Medicare ACOs may have difficulty lowering costs and improving care quality because beneficiaries have unrestricted choice of health care providers and often receive fragmented care, according to a new study in JAMA Internal Medicine.
The study, led by Harvard Medical School researcher J. Michael McWilliams, examined Medicare claims and physician rosters for 2010 and 2011, the two years before the launch of the Affordable Care Act's (ACA) Medicare ACOs. Under the ACO program, hospitals and doctors may earn bonuses or suffer losses depending on how well they meet quality targets and control spending for patients under their care. Currently, about 360 ACOs serve a combined 5.3 million beneficiaries, which accounts for about 12% of the entire program.
For the study, McWilliams and colleagues used data from 525,000 beneficiaries across 145 provider groups to see how often patients sought care insider the future ACO networks. (In essence, the study imagines that the ACOs were in place two years earlier than they actually were.)
How are Medicare ACOs faring?
The researchers found that about 80% of beneficiaries would have received the bulk of their treatment from the same providers within the "ACO" over the two-year study period.
However, beneficiaries were more likely to stick with the same primary care providers than the same specialists. Only 8.7% of beneficiaries sought out primary care from outside the "ACO" network, while two-thirds of office visits with specialists were provided outside of the "ACO." Even in "ACOs" with a large number of specialists, patients still went out-of-network for 54.6% of specialty visits.
Additionally, high-risk patients with chronic conditions—who would likely benefit the most from highly coordinated care—were the most likely to obtain care outside the ACO network. Medicare patients within the ACO accounted for the minority (38%) of outpatient medical bills for in-network providers.

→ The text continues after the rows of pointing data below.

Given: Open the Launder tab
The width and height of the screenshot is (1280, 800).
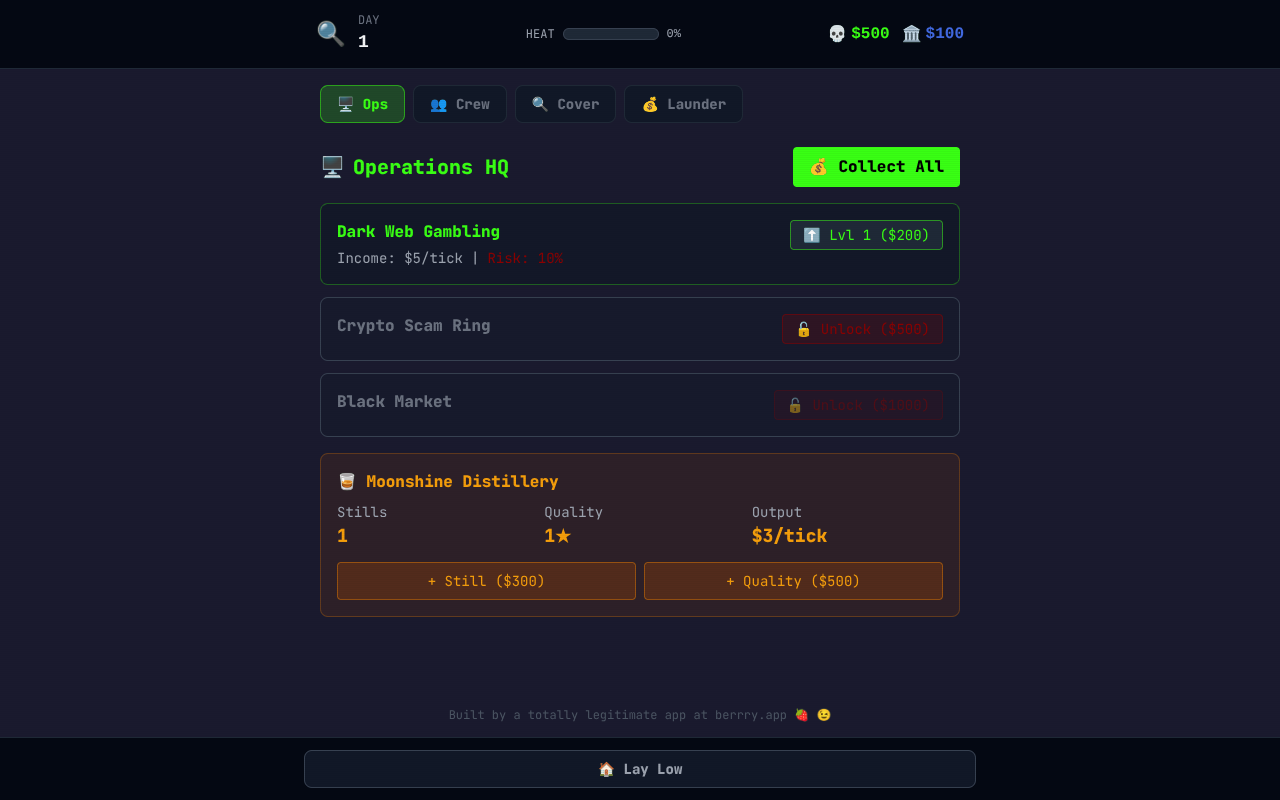Looking at the screenshot, I should [x=683, y=103].
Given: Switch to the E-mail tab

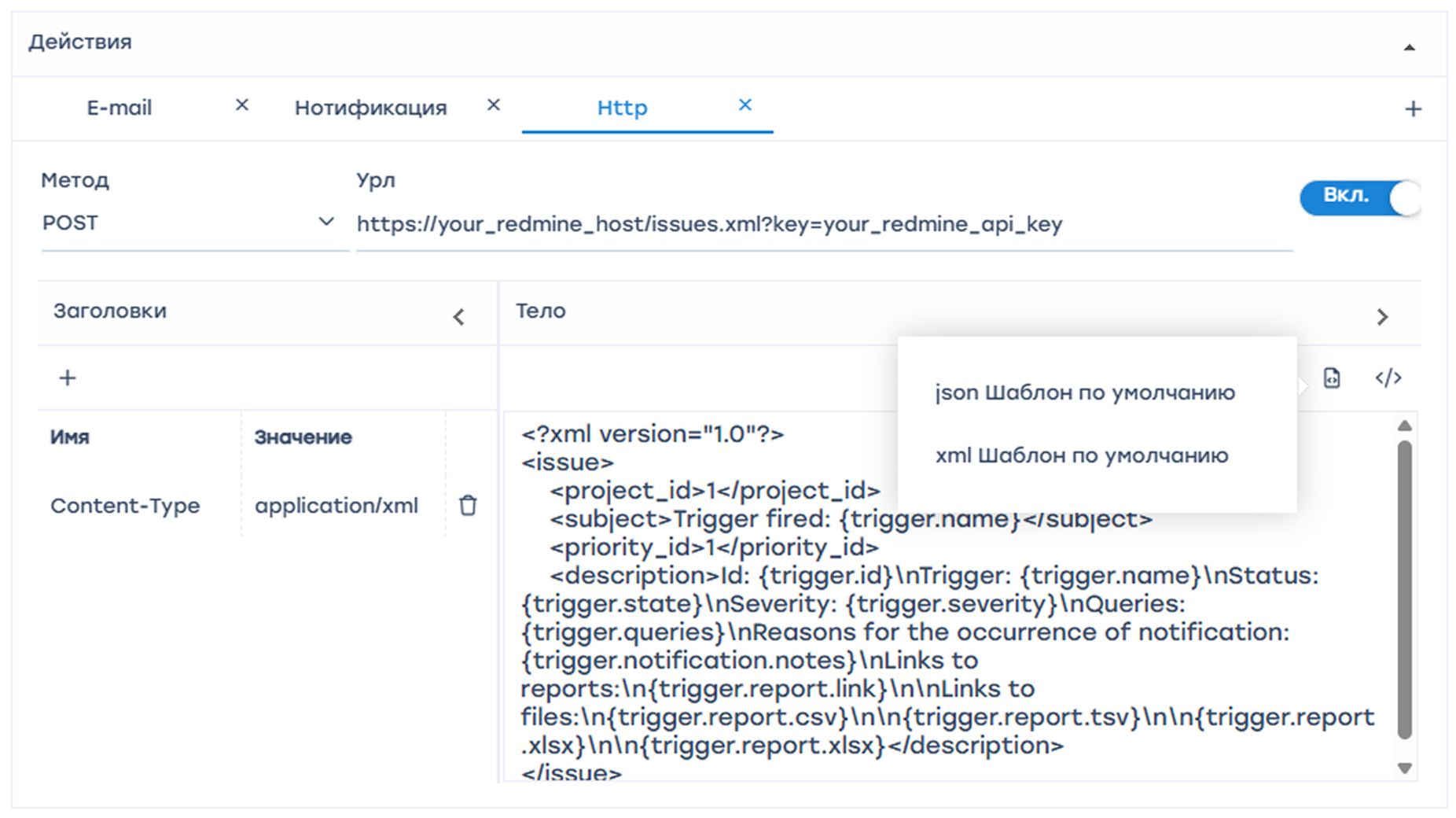Looking at the screenshot, I should click(119, 108).
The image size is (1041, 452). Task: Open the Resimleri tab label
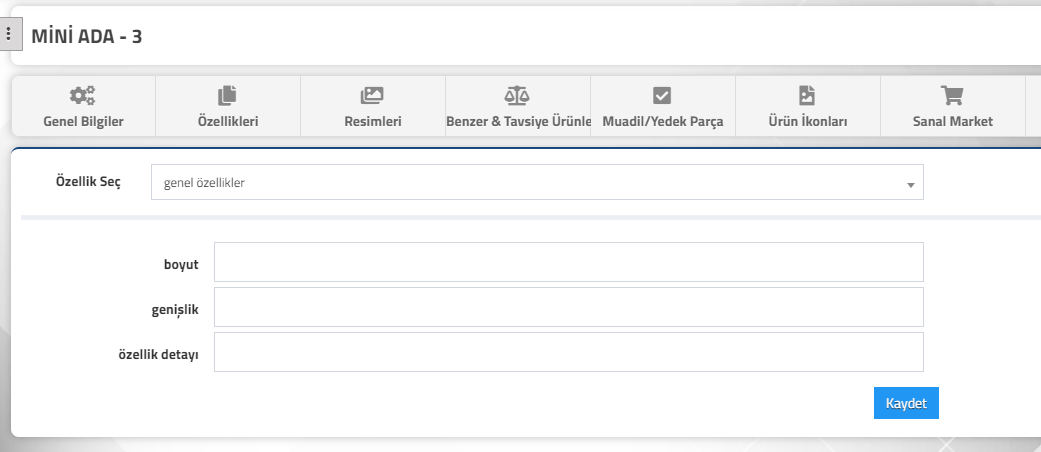coord(372,121)
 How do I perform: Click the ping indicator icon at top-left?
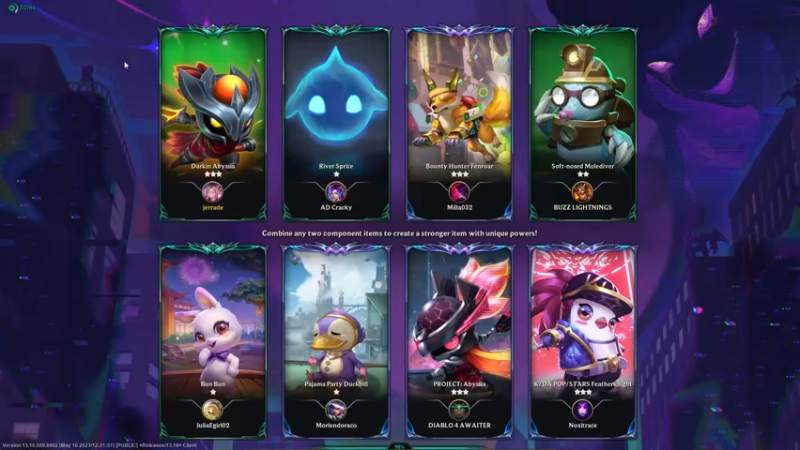[13, 8]
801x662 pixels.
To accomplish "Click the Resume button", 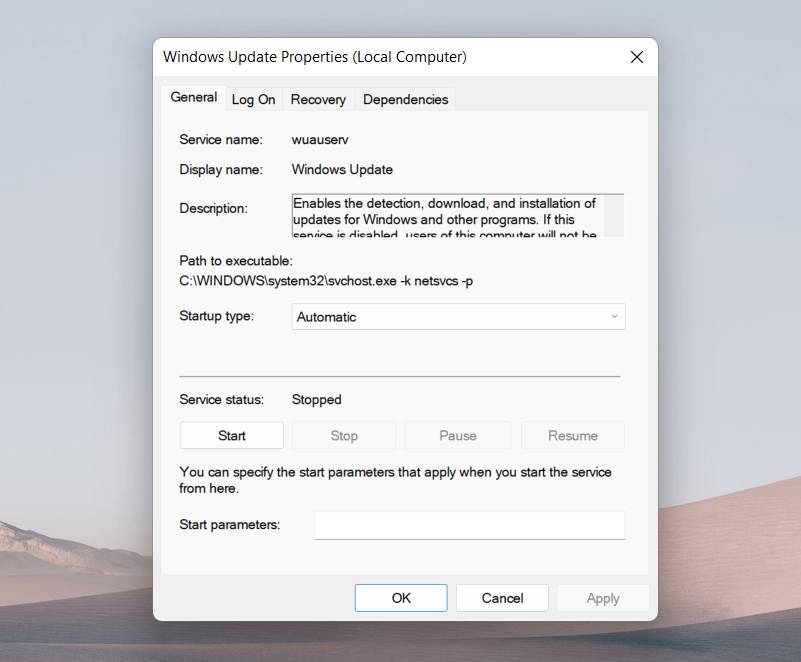I will click(x=572, y=435).
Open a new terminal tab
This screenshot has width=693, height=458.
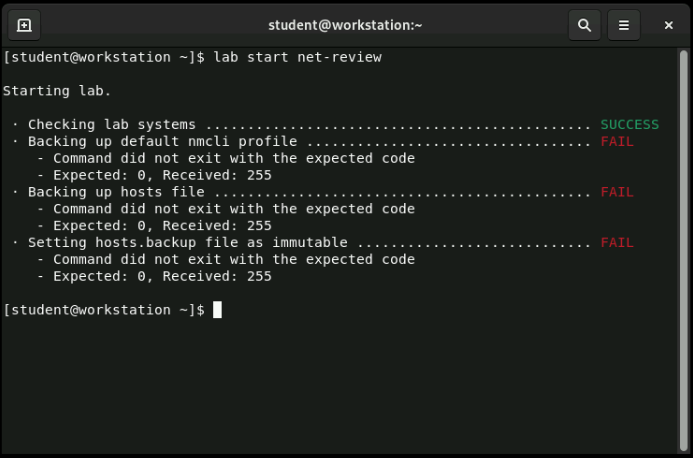point(24,25)
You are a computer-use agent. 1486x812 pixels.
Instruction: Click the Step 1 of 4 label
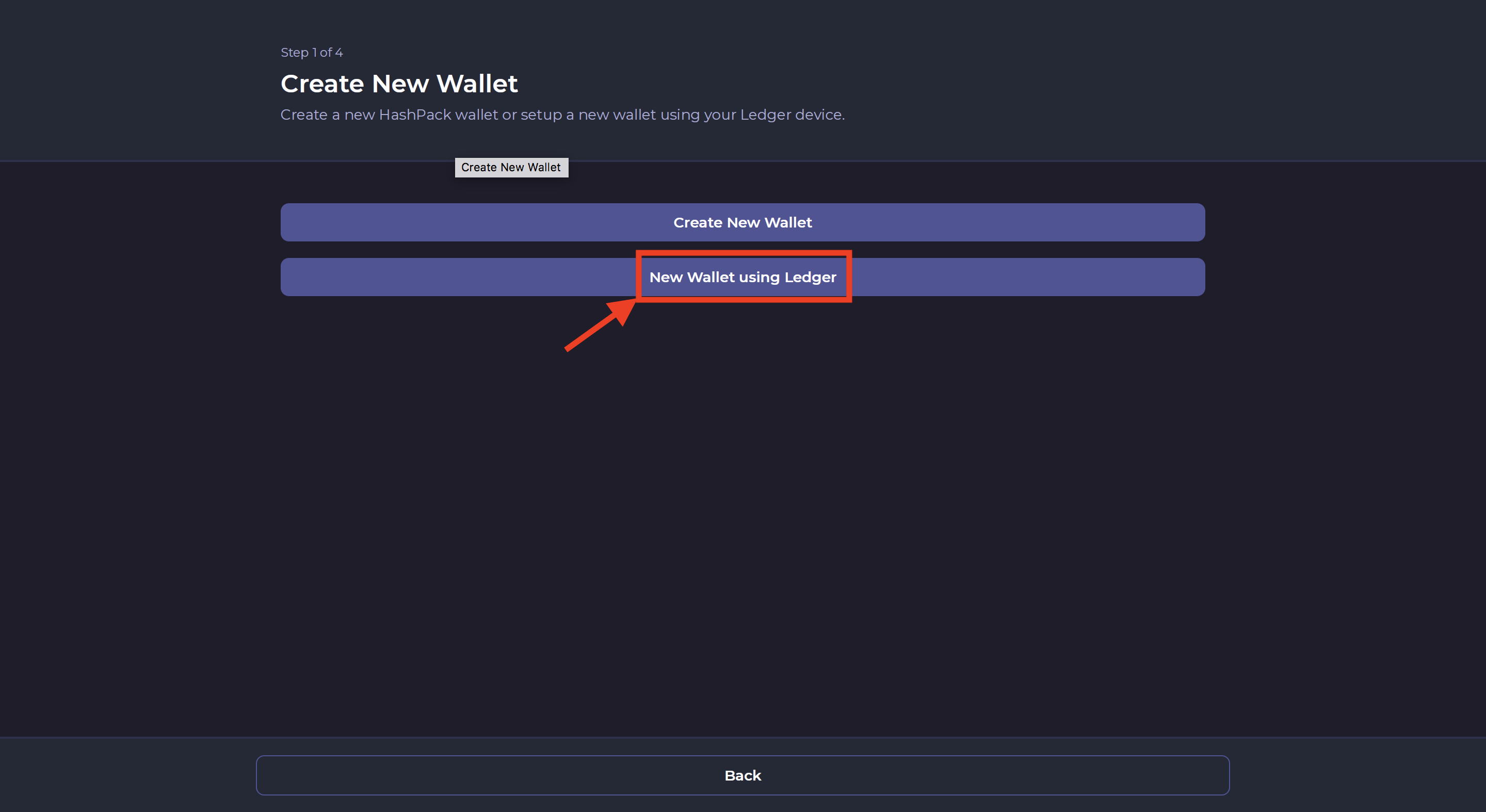(312, 53)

The study suggests that allowing patients free reign to choose their providers could "weaken...incentives and undermine ACO efforts to manage care." Moreover, "leakage of outpatient specialty care, particularly among high-cost and medically complex patients, could pose a significant care coordination challenge to ACOs and substantially limit their ability to" improve outcomes and control costs.
In an accompanying commentary, Paul Ginsburg, from the Sol Price School of Public Policy at the University of Southern California, pointed out that, although the ACA defined how participating Medicare ACOs would be paid in the program, the legislation did not offer Medicare beneficiaries an incentive to stay within the ACO network. In fact, beneficiaries are not provided advance notice of their participation in an ACO.
"By creating a formal and mutually acknowledged relationship between ACOs and beneficiaries, health care provider organizations that make the investments needed to coordinate care, manage chronic diseases, and manage population health would be more likely to succeed," Ginsburg posits.
ACOs do have some tools to encourage patients to stay within their provider network, including no-cost screenings and marketing, McWilliams notes. While proposals are circulating that would encourage patients to seek care within a single ACO, the objection "is likely to be a moving target, which is why we were interested in" exploring the issue, he says (Crane, Medscape Medical News, 4/22; Evans, Modern Healthcare, 4/21 [subscription required]; Millman, Washington Post, 4/21).